Он превратился в ученика, безмолвного и неутомимого. В самой природе его была потребность в знании, дотошном, доскональном и, как он говорил, «собственноручном». На родном заводе за четверть века он так изучил свой цех, что сам сделался его частью. По тысяче незаметных другому деталей, по звукам, по запахам, по загромождениям и пустотам он чувствовал и ритм и неполадки с такой безошибочностью, словно каждая поточная линия была продолжением его мышц и нервов. Потребность в доскональном знании производства удовлетворялась и приносила наслаждение. На новом заводе эта потребность стала мучительной. Он не знал ничего: не только отдельных цехов, линий, конвейеров, не знал слабых и сильных мест завода, его возможностей и перспектив. Днями он с методичностью механизма ходил по цехам, прощупывал линию за линией, станок за станком, По ночам сидел дома, обложенный материалами и документами, ворочал груды схем, перебирал тысячи цифр. Катя входила со стаканом горячего кофе:

— Митенька, неужели такая уж необходимость узнать все вот так, сразу?..
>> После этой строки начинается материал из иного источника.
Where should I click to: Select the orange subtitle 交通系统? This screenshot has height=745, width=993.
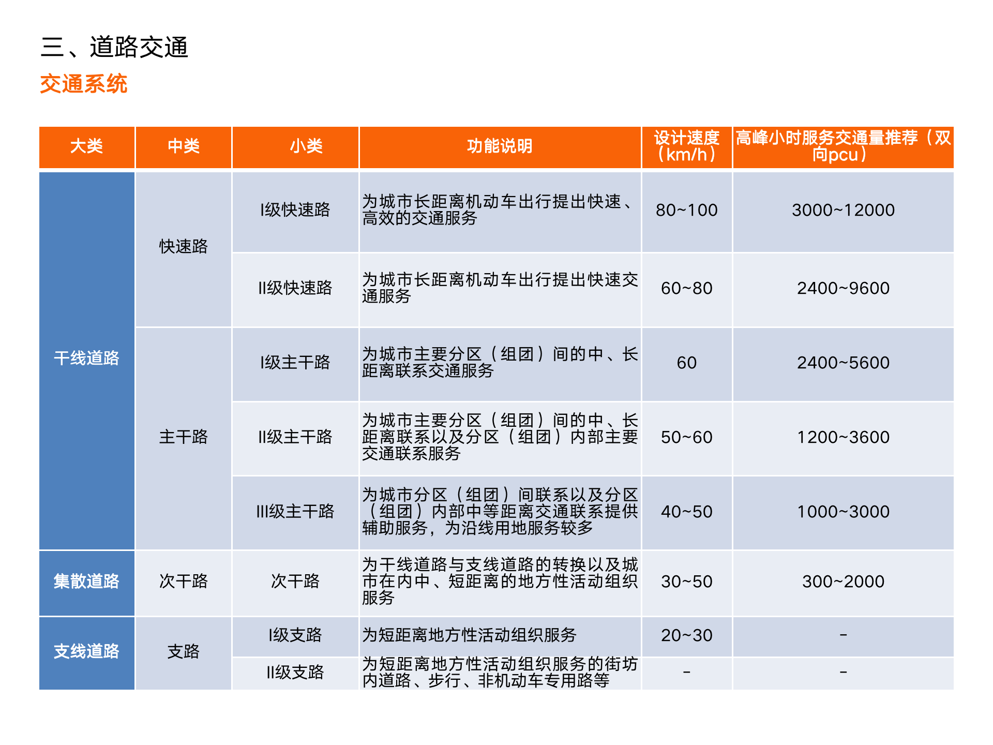click(84, 84)

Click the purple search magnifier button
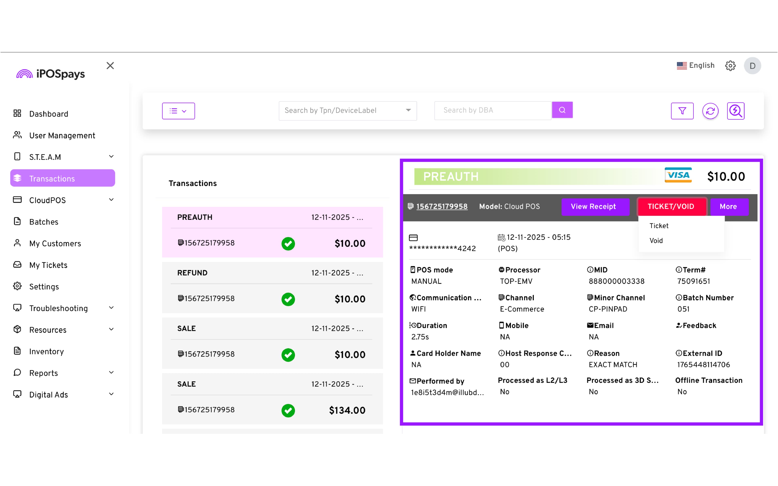(562, 110)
Лицо его делалось страдальческим и беспомощным,

— А как иначе?..

Она ставила кофе и беззвучно уходила.

Когда-то Катя пленила его такой же беззвучностью, такой же способностью делать все необходимое незаметно. Катя вошла в его жизнь как благодатная тишина. Он был сыном когда-то знаменитого своей силой грузчика. И отец и мать его пили.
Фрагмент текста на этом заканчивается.